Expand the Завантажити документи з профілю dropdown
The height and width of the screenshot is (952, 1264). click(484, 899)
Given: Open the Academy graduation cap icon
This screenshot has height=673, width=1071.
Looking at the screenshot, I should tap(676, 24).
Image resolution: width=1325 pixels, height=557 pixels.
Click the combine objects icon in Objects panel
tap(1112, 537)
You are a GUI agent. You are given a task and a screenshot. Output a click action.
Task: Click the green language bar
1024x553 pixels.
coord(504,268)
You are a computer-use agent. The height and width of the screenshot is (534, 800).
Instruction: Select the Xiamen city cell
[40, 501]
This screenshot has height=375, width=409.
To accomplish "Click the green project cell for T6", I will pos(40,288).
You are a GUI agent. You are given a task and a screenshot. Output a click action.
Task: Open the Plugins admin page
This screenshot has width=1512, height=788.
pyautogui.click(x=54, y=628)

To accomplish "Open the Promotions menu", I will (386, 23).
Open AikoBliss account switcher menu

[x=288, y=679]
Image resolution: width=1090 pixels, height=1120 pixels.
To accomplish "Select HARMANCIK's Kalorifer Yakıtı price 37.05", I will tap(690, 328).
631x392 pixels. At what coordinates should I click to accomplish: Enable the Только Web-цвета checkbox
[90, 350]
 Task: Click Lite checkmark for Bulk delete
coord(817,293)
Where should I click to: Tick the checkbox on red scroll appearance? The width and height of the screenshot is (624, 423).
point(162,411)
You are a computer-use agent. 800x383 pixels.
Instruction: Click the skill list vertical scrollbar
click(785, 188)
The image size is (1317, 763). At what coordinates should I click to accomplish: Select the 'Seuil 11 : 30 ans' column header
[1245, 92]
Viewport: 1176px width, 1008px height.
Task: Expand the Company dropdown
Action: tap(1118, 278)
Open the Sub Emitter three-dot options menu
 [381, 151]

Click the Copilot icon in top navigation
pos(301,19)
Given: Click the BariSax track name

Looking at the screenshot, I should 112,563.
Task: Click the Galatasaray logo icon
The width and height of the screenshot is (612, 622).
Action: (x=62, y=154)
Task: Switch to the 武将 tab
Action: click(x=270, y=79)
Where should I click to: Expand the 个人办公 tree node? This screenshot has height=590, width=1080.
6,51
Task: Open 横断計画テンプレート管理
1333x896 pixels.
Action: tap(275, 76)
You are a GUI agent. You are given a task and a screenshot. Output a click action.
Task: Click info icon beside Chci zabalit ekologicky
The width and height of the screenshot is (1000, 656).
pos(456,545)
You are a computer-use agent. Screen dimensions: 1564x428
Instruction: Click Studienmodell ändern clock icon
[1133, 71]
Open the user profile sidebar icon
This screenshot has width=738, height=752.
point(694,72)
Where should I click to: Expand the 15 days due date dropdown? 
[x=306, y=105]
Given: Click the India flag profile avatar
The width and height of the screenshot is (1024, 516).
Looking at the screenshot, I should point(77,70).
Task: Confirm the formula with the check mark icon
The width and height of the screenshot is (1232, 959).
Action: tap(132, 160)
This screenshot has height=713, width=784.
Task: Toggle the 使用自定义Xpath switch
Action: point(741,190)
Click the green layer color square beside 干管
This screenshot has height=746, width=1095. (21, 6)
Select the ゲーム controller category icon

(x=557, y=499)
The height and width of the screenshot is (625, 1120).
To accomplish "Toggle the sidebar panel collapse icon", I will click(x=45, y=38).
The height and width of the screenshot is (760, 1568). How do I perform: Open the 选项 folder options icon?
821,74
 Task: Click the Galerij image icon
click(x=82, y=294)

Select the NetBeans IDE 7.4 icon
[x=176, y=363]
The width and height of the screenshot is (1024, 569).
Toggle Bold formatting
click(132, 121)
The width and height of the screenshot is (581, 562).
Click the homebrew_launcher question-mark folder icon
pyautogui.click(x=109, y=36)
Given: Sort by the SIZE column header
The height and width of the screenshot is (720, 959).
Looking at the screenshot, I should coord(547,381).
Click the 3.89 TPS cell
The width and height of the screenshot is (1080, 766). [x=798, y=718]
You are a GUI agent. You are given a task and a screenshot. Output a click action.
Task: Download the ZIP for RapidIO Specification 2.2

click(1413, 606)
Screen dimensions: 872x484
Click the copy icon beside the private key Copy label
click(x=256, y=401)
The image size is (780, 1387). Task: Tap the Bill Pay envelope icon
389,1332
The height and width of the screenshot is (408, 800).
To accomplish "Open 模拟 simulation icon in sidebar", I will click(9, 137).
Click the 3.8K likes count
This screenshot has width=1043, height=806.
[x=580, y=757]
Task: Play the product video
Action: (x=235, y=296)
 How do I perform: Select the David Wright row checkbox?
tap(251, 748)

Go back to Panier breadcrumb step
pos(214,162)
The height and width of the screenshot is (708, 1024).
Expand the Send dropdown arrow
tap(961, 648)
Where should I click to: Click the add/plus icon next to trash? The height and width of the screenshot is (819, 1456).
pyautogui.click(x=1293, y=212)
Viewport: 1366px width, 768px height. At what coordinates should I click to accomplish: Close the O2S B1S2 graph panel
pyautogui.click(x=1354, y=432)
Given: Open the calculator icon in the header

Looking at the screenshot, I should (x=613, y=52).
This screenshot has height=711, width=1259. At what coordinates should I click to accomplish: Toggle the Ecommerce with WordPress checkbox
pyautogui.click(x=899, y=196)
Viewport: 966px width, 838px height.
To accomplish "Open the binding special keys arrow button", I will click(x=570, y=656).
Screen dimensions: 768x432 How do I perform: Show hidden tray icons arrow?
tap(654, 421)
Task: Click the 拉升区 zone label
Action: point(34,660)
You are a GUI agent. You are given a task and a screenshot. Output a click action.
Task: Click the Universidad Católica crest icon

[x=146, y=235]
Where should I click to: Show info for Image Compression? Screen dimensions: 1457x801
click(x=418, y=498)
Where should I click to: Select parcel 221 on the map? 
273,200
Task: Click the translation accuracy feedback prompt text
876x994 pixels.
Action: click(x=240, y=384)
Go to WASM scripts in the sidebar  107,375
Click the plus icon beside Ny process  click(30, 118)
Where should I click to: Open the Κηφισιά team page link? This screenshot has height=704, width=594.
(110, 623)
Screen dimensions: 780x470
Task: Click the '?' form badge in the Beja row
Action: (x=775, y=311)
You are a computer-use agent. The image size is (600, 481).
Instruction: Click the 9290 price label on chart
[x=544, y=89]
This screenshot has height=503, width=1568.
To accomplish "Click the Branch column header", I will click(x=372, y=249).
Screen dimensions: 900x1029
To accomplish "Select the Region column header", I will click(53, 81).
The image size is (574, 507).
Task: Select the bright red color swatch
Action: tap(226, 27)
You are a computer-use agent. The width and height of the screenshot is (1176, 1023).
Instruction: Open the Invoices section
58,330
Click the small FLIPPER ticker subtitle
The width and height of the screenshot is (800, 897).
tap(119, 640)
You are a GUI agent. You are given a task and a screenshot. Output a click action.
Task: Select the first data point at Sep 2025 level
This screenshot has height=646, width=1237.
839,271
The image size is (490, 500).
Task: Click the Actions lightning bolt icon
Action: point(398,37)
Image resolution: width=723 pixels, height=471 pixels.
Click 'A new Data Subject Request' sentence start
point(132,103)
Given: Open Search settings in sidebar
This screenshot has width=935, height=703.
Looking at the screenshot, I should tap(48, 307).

## Work to be completed
Work out how many lines of the material include the word "computer", then answer with that number alone.

## Solution below
5